[Stored records]
>>>
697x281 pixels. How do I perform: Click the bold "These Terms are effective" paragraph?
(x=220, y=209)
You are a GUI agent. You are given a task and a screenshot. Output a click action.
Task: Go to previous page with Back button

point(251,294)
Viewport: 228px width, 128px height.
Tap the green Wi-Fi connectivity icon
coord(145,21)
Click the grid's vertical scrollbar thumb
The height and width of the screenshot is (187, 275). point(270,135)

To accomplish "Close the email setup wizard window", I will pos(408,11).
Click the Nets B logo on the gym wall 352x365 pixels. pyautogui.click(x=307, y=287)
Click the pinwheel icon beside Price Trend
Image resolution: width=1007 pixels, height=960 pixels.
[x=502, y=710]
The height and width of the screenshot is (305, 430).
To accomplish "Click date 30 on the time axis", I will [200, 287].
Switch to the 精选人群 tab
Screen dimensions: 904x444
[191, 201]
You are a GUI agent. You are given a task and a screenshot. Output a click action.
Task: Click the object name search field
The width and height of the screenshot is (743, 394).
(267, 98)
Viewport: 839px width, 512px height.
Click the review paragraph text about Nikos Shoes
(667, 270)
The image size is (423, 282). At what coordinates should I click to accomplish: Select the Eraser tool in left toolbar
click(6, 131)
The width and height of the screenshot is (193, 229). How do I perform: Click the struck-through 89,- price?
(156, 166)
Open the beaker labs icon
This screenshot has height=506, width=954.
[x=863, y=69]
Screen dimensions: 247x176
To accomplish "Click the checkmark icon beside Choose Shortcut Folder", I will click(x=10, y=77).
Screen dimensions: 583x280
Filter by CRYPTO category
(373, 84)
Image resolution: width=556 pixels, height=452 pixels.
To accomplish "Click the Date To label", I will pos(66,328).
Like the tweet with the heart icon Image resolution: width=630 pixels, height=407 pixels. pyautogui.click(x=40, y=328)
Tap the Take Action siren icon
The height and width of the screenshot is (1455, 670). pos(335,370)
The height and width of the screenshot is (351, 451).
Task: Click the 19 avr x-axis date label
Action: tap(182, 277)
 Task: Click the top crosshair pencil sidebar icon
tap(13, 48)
<<<
Problem details:
All the lines above should be written out once more, exactly.

Task solution:
697x281 pixels. How do I perform: Click the bold "These Terms are effective" paragraph?
(x=220, y=209)
You are a GUI agent. You are given a task and a screenshot. Output a click action.
Task: Go to previous page with Back button

point(251,294)
Viewport: 228px width, 128px height.
Tap the green Wi-Fi connectivity icon
coord(145,21)
Click the grid's vertical scrollbar thumb
The height and width of the screenshot is (187, 275). point(270,135)

To accomplish "Close the email setup wizard window", I will pos(408,11).
Click the Nets B logo on the gym wall 352x365 pixels. pyautogui.click(x=307, y=287)
Click the pinwheel icon beside Price Trend
Image resolution: width=1007 pixels, height=960 pixels.
[x=502, y=710]
The height and width of the screenshot is (305, 430).
To accomplish "Click date 30 on the time axis", I will [200, 287].
Switch to the 精选人群 tab
Screen dimensions: 904x444
[191, 201]
You are a GUI agent. You are given a task and a screenshot. Output a click action.
Task: Click the object name search field
The width and height of the screenshot is (743, 394).
(267, 98)
Viewport: 839px width, 512px height.
Click the review paragraph text about Nikos Shoes
(667, 270)
The image size is (423, 282). At what coordinates should I click to accomplish: Select the Eraser tool in left toolbar
click(6, 131)
The width and height of the screenshot is (193, 229). How do I perform: Click the struck-through 89,- price?
(156, 166)
Open the beaker labs icon
This screenshot has height=506, width=954.
[x=863, y=69]
Screen dimensions: 247x176
To accomplish "Click the checkmark icon beside Choose Shortcut Folder", I will click(x=10, y=77).
Screen dimensions: 583x280
Filter by CRYPTO category
(373, 84)
Image resolution: width=556 pixels, height=452 pixels.
To accomplish "Click the Date To label", I will pos(66,328).
Like the tweet with the heart icon Image resolution: width=630 pixels, height=407 pixels. pyautogui.click(x=40, y=328)
Tap the Take Action siren icon
The height and width of the screenshot is (1455, 670). pos(335,370)
The height and width of the screenshot is (351, 451).
Task: Click the 19 avr x-axis date label
Action: tap(182, 277)
 Task: Click the top crosshair pencil sidebar icon
tap(13, 48)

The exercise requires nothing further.